Weather limits search efforts

Chances Slim Missing Mt. Hood Climbers Are Alive


By Joseph Friedrichs, 12-16-09

  Oregon's Mt. Hood.
  Oregon's Mt. Hood.

Although no official report has been issued, it is unlikely that the two climbers missing since Friday on Oregon’s Mt. Hood are alive, according to Portland Mountain Rescue.

An authority on mountain survival spoke with family members of the missing climbers Tuesday and told them that the possibility of Katie Nolan, 29, of Portland, Ore., and Anthony Vietti, 24, of Longview, Wash., surviving conditions on the 11,249-foot mountain for this many days is exceedingly slim.

Rescue workers are still on standby, but whiteout conditions and the risk of avalanche made any search effort impossible Tuesday and unlikely in the coming days. 

Portland Mountain Rescue team leader Steve Rollins said it would take four or five days of good weather to ease avalanche danger, and such weather on Mt. Hood at this time of year is unlikely.

“If there is anything we could do, we would do it,” Rollins said at a news conference. “We will go to extreme lengths to rescue people, but we have to come home at the end of the day.”

Images from the cell phone of Luke Gullberg, the climber whose body was found Friday, revealed that all three climbers reached Reid Glacier, and suggest that there was an accident involving Nolan. Investigators believe Gullberg then tried to rappel to get help. His body was found at the 9,000 foot level, at the base of the 1,500-foot headwall of the Reid Glacier.

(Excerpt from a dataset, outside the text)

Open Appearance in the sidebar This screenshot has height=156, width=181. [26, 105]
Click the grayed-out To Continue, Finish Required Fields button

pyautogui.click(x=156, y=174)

Investigators suspect Nolan was injured because mountaineers found just one of her gloves Saturday with the body of Gullberg at the base of the Reid headwall. The slope rises at a 50-degree angle from the glacier to within a few hundred feet of relatively easier climbing to the top above 11,000 feet. They found neither of Gullberg’s gloves, Thompson said, leading them to think that Nolan had lost one of hers in the accident, that Gullberg had left her his, along with his pack, and that he had headed downhill, taking Nolan’s single glove for whatever warmth it would provide. After a fall in which he suffered bruises and scrapes, Gullberg died of exposure. Nearby were tracks and some of his equipment, including a camera whose pictures gave rescue workers information about the route and equipment the climbers too.

The Northwest Weather and Avalanche Center still has the avalanche danger listed as high, with the following analysis and forecast for Mt. Hood:

“The current snowpack conditions have all the makings for sensitive avalanche releases. The cold dry weather experienced over the past week caused significant near surface faceting and weakening of and near the prevalent crust layers in the upper snowpack. 

“Added to the current avalanche recipe was shallow amounts of cold low density snow received intermittently prior to the current snowfall, as well as some existing surface hoar layers. Therefore we now have generally 4 to 8 inches of weak snow poorly bonded to a crust that has now been loaded with 1 to 2 feet of increasingly dense snow affected by warming that fell overnight Monday and early Tuesday....

“Briefly decreasing rain or snow is expected early Wednesday along with some cooling. This should allow for a slow decrease in danger. However renewed rain or snow Wednesday afternoon and night should maintain mostly unstable snow at all but the lower elevations.”